_Required work:_
Starting with the line below that holds "The height and width of the screenshot is (344, 622)." and stopping after the line that holds "299x299 pixels.", transcribe the lines exactly, leaving out all pictures.

Input below:

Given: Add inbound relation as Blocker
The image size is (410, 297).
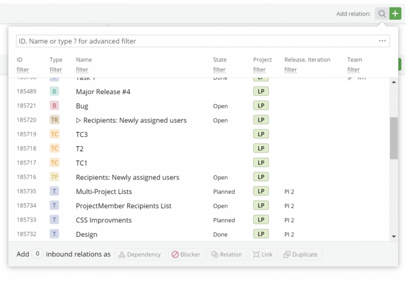Looking at the screenshot, I should point(186,254).
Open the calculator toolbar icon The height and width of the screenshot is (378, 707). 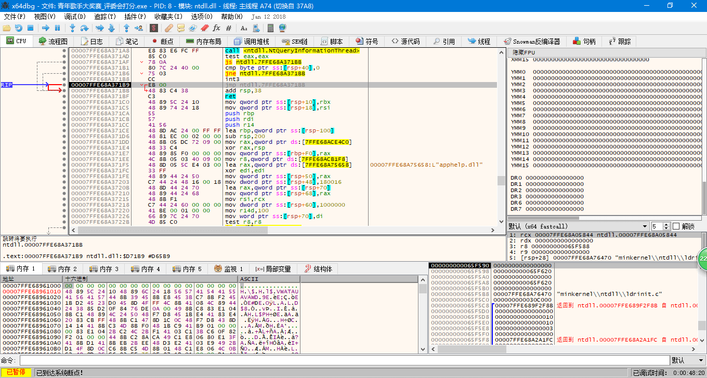(x=270, y=28)
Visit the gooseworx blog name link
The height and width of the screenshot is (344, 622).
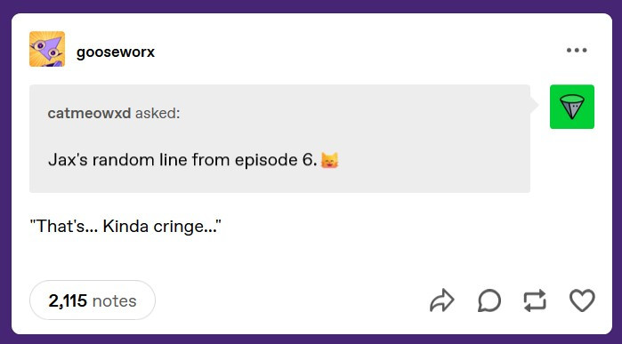click(x=116, y=52)
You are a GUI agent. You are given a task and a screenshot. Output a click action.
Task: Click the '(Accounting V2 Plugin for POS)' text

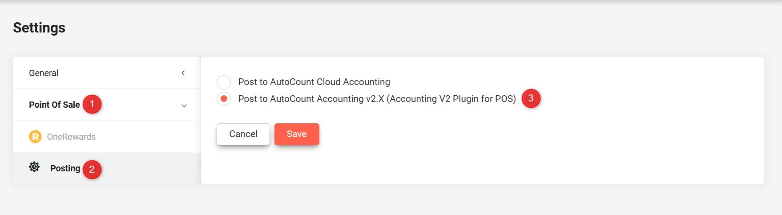(x=451, y=99)
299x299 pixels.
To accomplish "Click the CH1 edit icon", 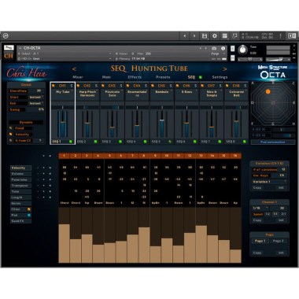I will (54, 86).
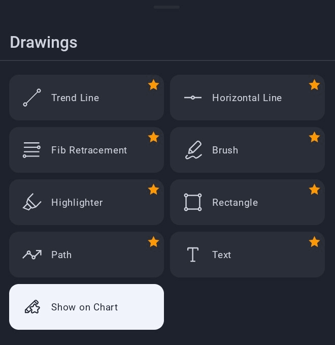The width and height of the screenshot is (335, 345).
Task: Select the Highlighter marker icon
Action: tap(32, 202)
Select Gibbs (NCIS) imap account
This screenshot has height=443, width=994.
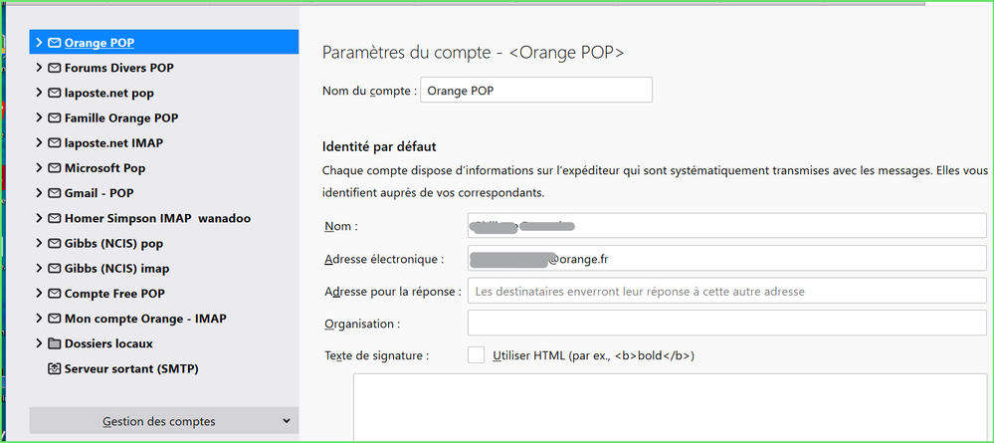pyautogui.click(x=116, y=269)
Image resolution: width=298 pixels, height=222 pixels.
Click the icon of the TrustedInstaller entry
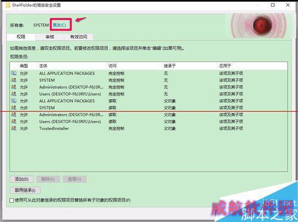14,128
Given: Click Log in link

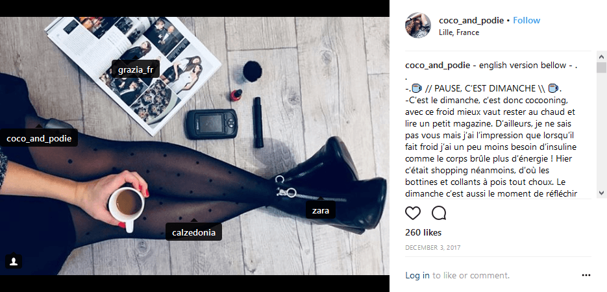Looking at the screenshot, I should pos(417,275).
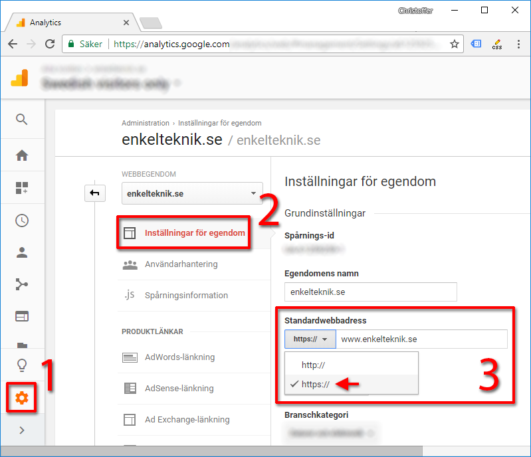Select http:// option in protocol list
The image size is (531, 457).
[x=313, y=365]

End of Input.

_Written response:_
The height and width of the screenshot is (344, 622).
click(x=116, y=52)
You are a GUI agent. You are given a task and a screenshot. Output a click action.
Task: Click the '(Accounting V2 Plugin for POS)' text

(x=451, y=99)
299x299 pixels.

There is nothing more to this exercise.